## Exercise details
An exact retyping of every record is required.

(Collected data)
━━━━━━

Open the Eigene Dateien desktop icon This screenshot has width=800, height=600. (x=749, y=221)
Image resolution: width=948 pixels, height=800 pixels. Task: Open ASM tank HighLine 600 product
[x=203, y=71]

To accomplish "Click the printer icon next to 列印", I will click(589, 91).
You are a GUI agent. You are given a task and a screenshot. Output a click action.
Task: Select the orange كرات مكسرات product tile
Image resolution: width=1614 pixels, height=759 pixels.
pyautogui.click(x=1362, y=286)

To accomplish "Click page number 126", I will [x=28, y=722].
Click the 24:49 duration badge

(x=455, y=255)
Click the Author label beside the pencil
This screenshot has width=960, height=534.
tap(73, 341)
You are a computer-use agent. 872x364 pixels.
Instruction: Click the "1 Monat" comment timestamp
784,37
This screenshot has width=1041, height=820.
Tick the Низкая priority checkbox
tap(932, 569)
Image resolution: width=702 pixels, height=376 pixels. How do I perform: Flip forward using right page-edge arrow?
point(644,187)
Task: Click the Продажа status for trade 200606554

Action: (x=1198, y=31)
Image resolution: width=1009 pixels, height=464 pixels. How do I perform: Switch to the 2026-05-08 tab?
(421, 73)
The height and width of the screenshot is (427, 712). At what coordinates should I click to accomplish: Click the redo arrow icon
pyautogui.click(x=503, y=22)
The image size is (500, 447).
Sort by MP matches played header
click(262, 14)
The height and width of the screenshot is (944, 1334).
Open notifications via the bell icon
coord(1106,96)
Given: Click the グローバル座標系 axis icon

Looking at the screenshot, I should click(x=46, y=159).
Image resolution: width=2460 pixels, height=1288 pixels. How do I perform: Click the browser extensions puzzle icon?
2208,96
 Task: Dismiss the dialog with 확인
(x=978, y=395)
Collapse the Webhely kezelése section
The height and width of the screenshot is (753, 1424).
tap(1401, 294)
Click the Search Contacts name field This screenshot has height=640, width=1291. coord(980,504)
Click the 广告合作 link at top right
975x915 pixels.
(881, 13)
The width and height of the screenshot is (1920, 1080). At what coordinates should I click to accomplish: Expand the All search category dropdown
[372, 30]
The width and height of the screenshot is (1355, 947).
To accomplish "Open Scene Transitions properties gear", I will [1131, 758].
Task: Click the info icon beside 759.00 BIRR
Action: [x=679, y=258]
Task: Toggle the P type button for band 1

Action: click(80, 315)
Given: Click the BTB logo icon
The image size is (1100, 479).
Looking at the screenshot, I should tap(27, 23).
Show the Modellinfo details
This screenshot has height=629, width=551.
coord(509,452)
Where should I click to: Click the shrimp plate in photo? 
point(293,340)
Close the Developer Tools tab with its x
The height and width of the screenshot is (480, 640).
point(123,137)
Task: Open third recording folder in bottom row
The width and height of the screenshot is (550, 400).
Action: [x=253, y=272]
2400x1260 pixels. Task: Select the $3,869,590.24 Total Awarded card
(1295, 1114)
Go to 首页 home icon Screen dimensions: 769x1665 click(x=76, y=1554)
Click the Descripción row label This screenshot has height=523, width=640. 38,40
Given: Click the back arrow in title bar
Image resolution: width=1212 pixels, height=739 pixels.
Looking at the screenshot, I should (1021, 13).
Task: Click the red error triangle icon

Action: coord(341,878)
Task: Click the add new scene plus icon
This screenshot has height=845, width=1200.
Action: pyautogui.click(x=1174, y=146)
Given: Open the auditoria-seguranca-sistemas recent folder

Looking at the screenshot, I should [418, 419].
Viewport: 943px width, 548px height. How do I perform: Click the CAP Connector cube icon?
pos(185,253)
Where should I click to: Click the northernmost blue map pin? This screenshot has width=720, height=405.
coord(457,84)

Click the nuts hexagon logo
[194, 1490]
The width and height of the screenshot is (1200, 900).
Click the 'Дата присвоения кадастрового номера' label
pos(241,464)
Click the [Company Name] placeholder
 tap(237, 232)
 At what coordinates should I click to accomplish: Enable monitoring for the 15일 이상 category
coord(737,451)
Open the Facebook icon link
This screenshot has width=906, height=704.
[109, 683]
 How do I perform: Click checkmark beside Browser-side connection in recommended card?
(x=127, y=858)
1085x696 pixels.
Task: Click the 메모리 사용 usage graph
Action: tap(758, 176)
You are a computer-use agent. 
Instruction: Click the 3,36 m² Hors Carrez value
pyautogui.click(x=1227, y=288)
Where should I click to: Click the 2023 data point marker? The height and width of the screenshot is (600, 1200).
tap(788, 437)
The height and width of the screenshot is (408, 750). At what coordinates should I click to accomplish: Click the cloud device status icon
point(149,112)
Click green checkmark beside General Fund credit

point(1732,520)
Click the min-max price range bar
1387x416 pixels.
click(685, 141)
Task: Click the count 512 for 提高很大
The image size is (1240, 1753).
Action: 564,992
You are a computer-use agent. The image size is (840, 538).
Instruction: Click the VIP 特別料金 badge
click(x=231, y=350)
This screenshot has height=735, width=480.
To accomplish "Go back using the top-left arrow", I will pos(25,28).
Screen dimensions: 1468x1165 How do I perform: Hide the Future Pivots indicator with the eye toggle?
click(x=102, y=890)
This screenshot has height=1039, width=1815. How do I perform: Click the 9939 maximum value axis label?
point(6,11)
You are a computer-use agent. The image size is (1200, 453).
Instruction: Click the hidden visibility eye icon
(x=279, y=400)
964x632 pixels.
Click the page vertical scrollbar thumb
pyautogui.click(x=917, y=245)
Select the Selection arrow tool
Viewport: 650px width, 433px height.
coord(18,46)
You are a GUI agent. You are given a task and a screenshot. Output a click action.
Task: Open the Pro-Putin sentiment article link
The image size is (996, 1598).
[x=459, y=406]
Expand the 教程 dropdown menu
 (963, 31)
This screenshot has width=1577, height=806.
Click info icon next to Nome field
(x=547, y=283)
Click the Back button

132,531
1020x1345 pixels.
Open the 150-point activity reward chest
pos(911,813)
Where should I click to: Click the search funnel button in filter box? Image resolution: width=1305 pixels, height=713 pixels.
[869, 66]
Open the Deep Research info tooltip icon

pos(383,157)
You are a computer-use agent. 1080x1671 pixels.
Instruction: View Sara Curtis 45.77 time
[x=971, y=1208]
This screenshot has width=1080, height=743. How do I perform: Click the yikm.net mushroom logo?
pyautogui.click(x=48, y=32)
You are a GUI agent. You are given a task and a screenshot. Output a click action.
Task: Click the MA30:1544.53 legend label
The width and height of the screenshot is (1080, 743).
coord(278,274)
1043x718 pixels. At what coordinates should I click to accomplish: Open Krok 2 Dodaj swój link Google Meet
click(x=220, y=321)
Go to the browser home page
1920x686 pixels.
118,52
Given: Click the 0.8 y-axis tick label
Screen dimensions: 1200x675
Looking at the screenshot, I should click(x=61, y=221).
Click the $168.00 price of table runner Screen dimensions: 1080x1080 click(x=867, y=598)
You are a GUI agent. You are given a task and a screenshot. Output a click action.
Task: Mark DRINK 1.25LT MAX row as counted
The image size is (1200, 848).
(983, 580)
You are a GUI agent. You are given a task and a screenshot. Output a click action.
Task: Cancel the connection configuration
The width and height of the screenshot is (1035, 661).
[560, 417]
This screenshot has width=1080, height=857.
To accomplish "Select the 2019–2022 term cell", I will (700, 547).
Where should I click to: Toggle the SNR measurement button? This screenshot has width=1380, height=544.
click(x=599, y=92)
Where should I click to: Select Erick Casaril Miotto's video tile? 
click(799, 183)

━━━━━━

## Solved exercise
Open the Eigene Dateien desktop icon This screenshot has width=800, height=600. (x=749, y=221)
Image resolution: width=948 pixels, height=800 pixels. Task: Open ASM tank HighLine 600 product
[x=203, y=71]

To accomplish "Click the printer icon next to 列印", I will click(589, 91).
You are a GUI agent. You are given a task and a screenshot. Output a click action.
Task: Select the orange كرات مكسرات product tile
Image resolution: width=1614 pixels, height=759 pixels.
pyautogui.click(x=1362, y=286)

To accomplish "Click page number 126", I will [x=28, y=722].
Click the 24:49 duration badge

(x=455, y=255)
Click the Author label beside the pencil
This screenshot has width=960, height=534.
tap(73, 341)
You are a computer-use agent. 872x364 pixels.
Instruction: Click the "1 Monat" comment timestamp
784,37
This screenshot has width=1041, height=820.
Tick the Низкая priority checkbox
tap(932, 569)
Image resolution: width=702 pixels, height=376 pixels. How do I perform: Flip forward using right page-edge arrow?
point(644,187)
Task: Click the Продажа status for trade 200606554

Action: (x=1198, y=31)
Image resolution: width=1009 pixels, height=464 pixels. How do I perform: Switch to the 2026-05-08 tab?
(421, 73)
The height and width of the screenshot is (427, 712). At what coordinates should I click to accomplish: Click the redo arrow icon
pyautogui.click(x=503, y=22)
The image size is (500, 447).
Sort by MP matches played header
click(262, 14)
The height and width of the screenshot is (944, 1334).
Open notifications via the bell icon
coord(1106,96)
Given: Click the グローバル座標系 axis icon

Looking at the screenshot, I should click(x=46, y=159).
Image resolution: width=2460 pixels, height=1288 pixels. How do I perform: Click the browser extensions puzzle icon?
2208,96
 Task: Dismiss the dialog with 확인
(x=978, y=395)
Collapse the Webhely kezelése section
The height and width of the screenshot is (753, 1424).
tap(1401, 294)
Click the Search Contacts name field This screenshot has height=640, width=1291. coord(980,504)
Click the 广告合作 link at top right
975x915 pixels.
(881, 13)
The width and height of the screenshot is (1920, 1080). At what coordinates should I click to accomplish: Expand the All search category dropdown
[372, 30]
The width and height of the screenshot is (1355, 947).
To accomplish "Open Scene Transitions properties gear", I will [1131, 758].
Task: Click the info icon beside 759.00 BIRR
Action: [x=679, y=258]
Task: Toggle the P type button for band 1

Action: click(80, 315)
Given: Click the BTB logo icon
The image size is (1100, 479).
Looking at the screenshot, I should tap(27, 23).
Show the Modellinfo details
This screenshot has height=629, width=551.
coord(509,452)
Where should I click to: Click the shrimp plate in photo? 
point(293,340)
Close the Developer Tools tab with its x
The height and width of the screenshot is (480, 640).
point(123,137)
Task: Open third recording folder in bottom row
The width and height of the screenshot is (550, 400).
Action: [x=253, y=272]
2400x1260 pixels. Task: Select the $3,869,590.24 Total Awarded card
(1295, 1114)
Go to 首页 home icon Screen dimensions: 769x1665 click(x=76, y=1554)
Click the Descripción row label This screenshot has height=523, width=640. 38,40
Given: Click the back arrow in title bar
Image resolution: width=1212 pixels, height=739 pixels.
Looking at the screenshot, I should (1021, 13).
Task: Click the red error triangle icon

Action: coord(341,878)
Task: Click the add new scene plus icon
This screenshot has height=845, width=1200.
Action: pyautogui.click(x=1174, y=146)
Given: Open the auditoria-seguranca-sistemas recent folder

Looking at the screenshot, I should [418, 419].
Viewport: 943px width, 548px height. How do I perform: Click the CAP Connector cube icon?
pos(185,253)
Where should I click to: Click the northernmost blue map pin? This screenshot has width=720, height=405.
coord(457,84)

Click the nuts hexagon logo
[194, 1490]
The width and height of the screenshot is (1200, 900).
Click the 'Дата присвоения кадастрового номера' label
pos(241,464)
Click the [Company Name] placeholder
 tap(237, 232)
 At what coordinates should I click to accomplish: Enable monitoring for the 15일 이상 category
coord(737,451)
Open the Facebook icon link
This screenshot has width=906, height=704.
[109, 683]
 How do I perform: Click checkmark beside Browser-side connection in recommended card?
(x=127, y=858)
1085x696 pixels.
Task: Click the 메모리 사용 usage graph
Action: tap(758, 176)
You are a computer-use agent. 
Instruction: Click the 3,36 m² Hors Carrez value
pyautogui.click(x=1227, y=288)
Where should I click to: Click the 2023 data point marker? The height and width of the screenshot is (600, 1200).
tap(788, 437)
The height and width of the screenshot is (408, 750). At what coordinates should I click to accomplish: Click the cloud device status icon
point(149,112)
Click green checkmark beside General Fund credit

point(1732,520)
Click the min-max price range bar
1387x416 pixels.
click(685, 141)
Task: Click the count 512 for 提高很大
The image size is (1240, 1753).
Action: 564,992
You are a computer-use agent. The image size is (840, 538).
Instruction: Click the VIP 特別料金 badge
click(x=231, y=350)
This screenshot has height=735, width=480.
To accomplish "Go back using the top-left arrow", I will pos(25,28).
Screen dimensions: 1468x1165 How do I perform: Hide the Future Pivots indicator with the eye toggle?
click(x=102, y=890)
This screenshot has height=1039, width=1815. How do I perform: Click the 9939 maximum value axis label?
point(6,11)
You are a computer-use agent. The image size is (1200, 453).
Instruction: Click the hidden visibility eye icon
(x=279, y=400)
964x632 pixels.
Click the page vertical scrollbar thumb
pyautogui.click(x=917, y=245)
Select the Selection arrow tool
Viewport: 650px width, 433px height.
coord(18,46)
You are a GUI agent. You are given a task and a screenshot. Output a click action.
Task: Open the Pro-Putin sentiment article link
The image size is (996, 1598).
[x=459, y=406]
Expand the 教程 dropdown menu
 (963, 31)
This screenshot has width=1577, height=806.
Click info icon next to Nome field
(x=547, y=283)
Click the Back button

132,531
1020x1345 pixels.
Open the 150-point activity reward chest
pos(911,813)
Where should I click to: Click the search funnel button in filter box? Image resolution: width=1305 pixels, height=713 pixels.
[869, 66]
Open the Deep Research info tooltip icon

pos(383,157)
You are a computer-use agent. 1080x1671 pixels.
Instruction: View Sara Curtis 45.77 time
[x=971, y=1208]
This screenshot has width=1080, height=743. How do I perform: Click the yikm.net mushroom logo?
pyautogui.click(x=48, y=32)
You are a GUI agent. You are given a task and a screenshot. Output a click action.
Task: Click the MA30:1544.53 legend label
The width and height of the screenshot is (1080, 743).
coord(278,274)
1043x718 pixels. At what coordinates should I click to accomplish: Open Krok 2 Dodaj swój link Google Meet
click(x=220, y=321)
Go to the browser home page
1920x686 pixels.
118,52
Given: Click the 0.8 y-axis tick label
Screen dimensions: 1200x675
Looking at the screenshot, I should click(x=61, y=221).
Click the $168.00 price of table runner Screen dimensions: 1080x1080 click(x=867, y=598)
You are a GUI agent. You are given a task and a screenshot. Output a click action.
Task: Mark DRINK 1.25LT MAX row as counted
The image size is (1200, 848).
(983, 580)
You are a GUI agent. You are given a task and a screenshot. Output a click action.
Task: Cancel the connection configuration
The width and height of the screenshot is (1035, 661).
[560, 417]
This screenshot has width=1080, height=857.
To accomplish "Select the 2019–2022 term cell", I will (700, 547).
Where should I click to: Toggle the SNR measurement button? This screenshot has width=1380, height=544.
click(x=599, y=92)
Where should I click to: Select Erick Casaril Miotto's video tile? 
click(799, 183)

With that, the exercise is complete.